Passage to read >>
Seen 11 September 2004 at Loews Copley Place #5 (Boston Film Festival)
The first of two groups of shorts I saw on Saturday; this is the one that included most of the not quite experimental, but sort of oddball shorts, where the unconventional looks and filming methods are most important. The media-is-the-message types. In some ways, shorts are better at this than features; it's not so terribly important to have a through-line when a film is no more than fifteen minutes long, and if the filmmaker does one thing well, that's great. End it while the audience is still saying "cooooooool" and there's no "yeah, but what about the characters and dialogue?"
"Tap Heat" - * * * *
Take "Tap Heat", for instance. This dialogue-free movie is all about celebrating tap dancing, and while it does offer a bit of a story to string together the first half and allow for some build-up, it gleefully throws this away once it has worked its way up to song-and-dance extravaganza time. It's fanciful, as 70-year-old Arthur Duncan plays a detective in the Tap Squad of New York's Dance Police, called in to deal with a young tap dancer played by Jason Samuels Smith, all basketball gear and aggression.

Listed records >>

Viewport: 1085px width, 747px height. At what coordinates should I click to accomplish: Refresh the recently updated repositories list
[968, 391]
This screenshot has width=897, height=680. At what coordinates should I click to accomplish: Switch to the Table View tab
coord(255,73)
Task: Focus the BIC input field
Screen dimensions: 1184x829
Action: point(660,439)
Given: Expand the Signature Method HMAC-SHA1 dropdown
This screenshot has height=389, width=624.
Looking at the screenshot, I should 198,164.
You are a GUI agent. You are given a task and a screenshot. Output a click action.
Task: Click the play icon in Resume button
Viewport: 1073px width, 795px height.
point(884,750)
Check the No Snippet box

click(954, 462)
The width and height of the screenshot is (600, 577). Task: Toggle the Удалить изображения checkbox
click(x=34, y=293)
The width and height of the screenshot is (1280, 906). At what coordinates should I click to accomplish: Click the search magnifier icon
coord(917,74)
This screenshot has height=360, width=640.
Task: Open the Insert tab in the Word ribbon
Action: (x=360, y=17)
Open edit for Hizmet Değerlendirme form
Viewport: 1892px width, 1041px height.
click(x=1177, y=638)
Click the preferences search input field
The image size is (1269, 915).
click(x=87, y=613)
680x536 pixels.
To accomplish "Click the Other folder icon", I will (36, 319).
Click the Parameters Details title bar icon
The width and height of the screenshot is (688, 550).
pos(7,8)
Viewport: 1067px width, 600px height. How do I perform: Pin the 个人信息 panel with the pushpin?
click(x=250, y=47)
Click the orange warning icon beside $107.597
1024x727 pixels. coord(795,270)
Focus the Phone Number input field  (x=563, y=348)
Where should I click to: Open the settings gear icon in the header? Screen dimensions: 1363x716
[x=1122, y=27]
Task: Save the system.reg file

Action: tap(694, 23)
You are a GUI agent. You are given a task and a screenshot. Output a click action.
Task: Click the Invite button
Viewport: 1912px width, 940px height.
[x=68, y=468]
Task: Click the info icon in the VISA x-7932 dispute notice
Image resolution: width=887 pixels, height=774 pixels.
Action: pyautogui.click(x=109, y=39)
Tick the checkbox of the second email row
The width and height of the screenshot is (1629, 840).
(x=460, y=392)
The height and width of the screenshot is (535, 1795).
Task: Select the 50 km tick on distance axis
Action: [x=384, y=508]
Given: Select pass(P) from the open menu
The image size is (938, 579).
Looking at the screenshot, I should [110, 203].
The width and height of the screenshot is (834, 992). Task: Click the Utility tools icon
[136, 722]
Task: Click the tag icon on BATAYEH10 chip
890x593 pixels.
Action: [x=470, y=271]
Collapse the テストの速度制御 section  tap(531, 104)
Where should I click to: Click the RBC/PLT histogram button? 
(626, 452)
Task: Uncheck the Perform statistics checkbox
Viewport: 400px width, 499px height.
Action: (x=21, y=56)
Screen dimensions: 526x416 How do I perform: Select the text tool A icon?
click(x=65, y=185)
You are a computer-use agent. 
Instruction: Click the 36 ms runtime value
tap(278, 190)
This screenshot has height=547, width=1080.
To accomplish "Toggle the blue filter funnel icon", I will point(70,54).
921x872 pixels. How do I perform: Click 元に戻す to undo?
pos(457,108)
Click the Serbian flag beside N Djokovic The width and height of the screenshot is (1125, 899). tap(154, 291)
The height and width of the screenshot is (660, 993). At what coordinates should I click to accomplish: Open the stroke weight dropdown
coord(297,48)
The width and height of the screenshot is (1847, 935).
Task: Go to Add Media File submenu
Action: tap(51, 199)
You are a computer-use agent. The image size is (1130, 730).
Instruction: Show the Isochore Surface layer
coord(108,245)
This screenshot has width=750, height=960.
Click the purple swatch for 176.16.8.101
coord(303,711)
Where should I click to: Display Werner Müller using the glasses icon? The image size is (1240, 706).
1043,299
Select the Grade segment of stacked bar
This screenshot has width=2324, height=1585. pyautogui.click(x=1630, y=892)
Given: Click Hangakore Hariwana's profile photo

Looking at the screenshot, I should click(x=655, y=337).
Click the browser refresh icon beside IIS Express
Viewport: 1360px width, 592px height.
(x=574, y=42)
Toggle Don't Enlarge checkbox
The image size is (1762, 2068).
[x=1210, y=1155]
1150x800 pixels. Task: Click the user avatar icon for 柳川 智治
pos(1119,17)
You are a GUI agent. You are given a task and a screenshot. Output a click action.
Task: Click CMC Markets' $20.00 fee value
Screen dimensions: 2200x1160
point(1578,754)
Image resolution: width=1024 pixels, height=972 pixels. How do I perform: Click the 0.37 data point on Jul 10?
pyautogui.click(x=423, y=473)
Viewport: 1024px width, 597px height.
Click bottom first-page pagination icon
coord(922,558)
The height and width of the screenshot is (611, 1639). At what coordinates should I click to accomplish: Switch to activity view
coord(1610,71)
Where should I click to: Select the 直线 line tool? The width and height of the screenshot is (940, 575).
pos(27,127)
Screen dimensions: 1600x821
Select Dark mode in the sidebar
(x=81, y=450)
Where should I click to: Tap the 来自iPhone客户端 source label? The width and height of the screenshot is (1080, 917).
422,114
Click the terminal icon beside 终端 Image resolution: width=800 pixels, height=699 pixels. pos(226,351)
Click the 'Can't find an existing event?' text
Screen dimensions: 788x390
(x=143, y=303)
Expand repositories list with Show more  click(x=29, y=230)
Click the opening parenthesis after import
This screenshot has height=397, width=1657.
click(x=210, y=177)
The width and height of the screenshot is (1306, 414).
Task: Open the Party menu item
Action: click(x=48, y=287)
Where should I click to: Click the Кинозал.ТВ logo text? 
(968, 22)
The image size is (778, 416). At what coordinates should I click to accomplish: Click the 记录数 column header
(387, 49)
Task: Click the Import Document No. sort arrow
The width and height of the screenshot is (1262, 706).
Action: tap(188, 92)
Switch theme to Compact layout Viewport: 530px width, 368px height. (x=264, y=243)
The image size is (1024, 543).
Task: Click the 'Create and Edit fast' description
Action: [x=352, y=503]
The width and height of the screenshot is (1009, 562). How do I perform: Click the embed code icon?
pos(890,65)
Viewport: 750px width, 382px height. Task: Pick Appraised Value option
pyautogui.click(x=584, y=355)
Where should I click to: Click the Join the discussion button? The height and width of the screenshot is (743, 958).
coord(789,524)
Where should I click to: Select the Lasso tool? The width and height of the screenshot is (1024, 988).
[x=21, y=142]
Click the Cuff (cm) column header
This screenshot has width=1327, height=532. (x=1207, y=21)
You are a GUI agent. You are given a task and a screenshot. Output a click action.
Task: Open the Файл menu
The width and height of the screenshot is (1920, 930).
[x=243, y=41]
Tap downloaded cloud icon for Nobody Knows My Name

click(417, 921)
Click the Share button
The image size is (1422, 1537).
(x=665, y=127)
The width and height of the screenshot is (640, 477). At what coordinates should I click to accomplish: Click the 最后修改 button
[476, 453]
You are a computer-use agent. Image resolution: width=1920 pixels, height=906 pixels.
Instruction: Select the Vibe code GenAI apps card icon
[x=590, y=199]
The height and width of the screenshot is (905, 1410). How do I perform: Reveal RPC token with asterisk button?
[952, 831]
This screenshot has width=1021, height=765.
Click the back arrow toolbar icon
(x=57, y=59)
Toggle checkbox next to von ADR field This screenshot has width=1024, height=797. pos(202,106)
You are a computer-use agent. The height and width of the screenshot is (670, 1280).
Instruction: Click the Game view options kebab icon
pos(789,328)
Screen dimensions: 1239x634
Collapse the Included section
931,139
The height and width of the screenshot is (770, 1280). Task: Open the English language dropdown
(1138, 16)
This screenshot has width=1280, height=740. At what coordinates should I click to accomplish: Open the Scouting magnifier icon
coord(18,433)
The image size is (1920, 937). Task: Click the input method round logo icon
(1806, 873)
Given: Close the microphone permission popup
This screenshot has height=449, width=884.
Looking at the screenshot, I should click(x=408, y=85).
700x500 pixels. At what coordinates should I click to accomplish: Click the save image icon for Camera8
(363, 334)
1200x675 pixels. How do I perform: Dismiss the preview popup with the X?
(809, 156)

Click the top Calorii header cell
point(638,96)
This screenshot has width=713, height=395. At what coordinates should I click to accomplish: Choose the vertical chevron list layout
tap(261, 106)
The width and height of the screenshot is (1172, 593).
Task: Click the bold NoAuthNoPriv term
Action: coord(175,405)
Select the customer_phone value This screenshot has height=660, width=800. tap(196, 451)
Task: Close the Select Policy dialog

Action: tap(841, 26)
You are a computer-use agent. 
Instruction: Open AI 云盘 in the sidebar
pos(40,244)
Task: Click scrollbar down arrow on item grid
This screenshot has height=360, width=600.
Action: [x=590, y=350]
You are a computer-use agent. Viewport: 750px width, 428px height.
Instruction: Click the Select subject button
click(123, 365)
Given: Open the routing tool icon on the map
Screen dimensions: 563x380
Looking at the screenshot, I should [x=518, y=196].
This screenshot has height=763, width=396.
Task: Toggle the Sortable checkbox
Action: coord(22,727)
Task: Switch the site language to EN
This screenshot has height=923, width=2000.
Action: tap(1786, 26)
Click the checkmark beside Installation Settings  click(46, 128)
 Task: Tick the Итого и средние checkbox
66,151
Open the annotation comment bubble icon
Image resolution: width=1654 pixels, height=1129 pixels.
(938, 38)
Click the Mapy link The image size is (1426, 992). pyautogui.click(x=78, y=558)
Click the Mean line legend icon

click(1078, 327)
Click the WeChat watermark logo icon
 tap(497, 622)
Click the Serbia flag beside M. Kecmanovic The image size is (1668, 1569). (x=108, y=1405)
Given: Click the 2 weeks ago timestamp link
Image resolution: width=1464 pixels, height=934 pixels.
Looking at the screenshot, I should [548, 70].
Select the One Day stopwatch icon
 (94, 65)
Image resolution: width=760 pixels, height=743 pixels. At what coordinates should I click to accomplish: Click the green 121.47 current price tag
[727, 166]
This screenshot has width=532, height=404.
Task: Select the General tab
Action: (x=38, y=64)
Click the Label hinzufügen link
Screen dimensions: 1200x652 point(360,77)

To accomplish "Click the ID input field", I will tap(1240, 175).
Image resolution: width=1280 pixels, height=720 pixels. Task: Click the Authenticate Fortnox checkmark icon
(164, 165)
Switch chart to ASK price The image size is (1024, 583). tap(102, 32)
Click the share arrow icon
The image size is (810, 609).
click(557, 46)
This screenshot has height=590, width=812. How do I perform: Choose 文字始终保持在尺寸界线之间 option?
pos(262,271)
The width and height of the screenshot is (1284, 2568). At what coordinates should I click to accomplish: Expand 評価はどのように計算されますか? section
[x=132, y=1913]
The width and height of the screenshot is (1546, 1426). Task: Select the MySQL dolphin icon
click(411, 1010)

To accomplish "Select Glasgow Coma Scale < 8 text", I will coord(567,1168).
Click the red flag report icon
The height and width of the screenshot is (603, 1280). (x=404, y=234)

List of tasks >>
a – In the film festival review, which actor plays the detective in the Tap Squad of New York's Dance Police?
b – Carry the film festival review forward from its last sentence.
The listing has nothing to do with the film festival review.

Answer list >>
a – Arthur Duncan, who is 70 years old, plays the detective.

b –
The two are both formidable dancers, with Arthur displaying smoothness and grace and Jason raw power and energy. And tap is just fun to watch, especially for those of us who know nothing about dance - the clicking of the tap shoes serves as a reminder that, yes, there's more going on with more precision than we initially realize. It's a mildly surprising project from writer/director Dean Hargrove, whose career consists mainly of TV mysteries, but a delightful one.
"Ola's Box of Clovers" - * * * ½
Genevieve Anderson uses puppetry for her short, and doesn't try to hide it - you see the big sticks that are used to manipulate the marionettes, but it doesn't take away from anything. Indeed, when combined with the narration in voice-over, it solidifies the impression of a woman telling a story. Since the idea is that this unnamed narrator is trying to understand her grandmother, having the story not look objectively real is a good aesthetic decision.
And there are some things that are just more fun with puppets. Old women scaring trick-or-treaters by bursting out of her house with a chainsaw, for instance, along with some other elements of bitter behavior that tend to contradict the granddaughter's memories.
"Notes From the Space-Time Continuum" - * * ½
Kevin Haverty's vignette has style to spare, and a nice electronic soundtrack, but seems awful familiar. Oh, the people around us are automatons, devoid of any individuality. Every day is much like the last one, and we just drift through them (we know this, because the film shows it three times). Sure, worthwhile enough message, and visually well-realized, but when the biggest new contribution is blood, how big a deal is that?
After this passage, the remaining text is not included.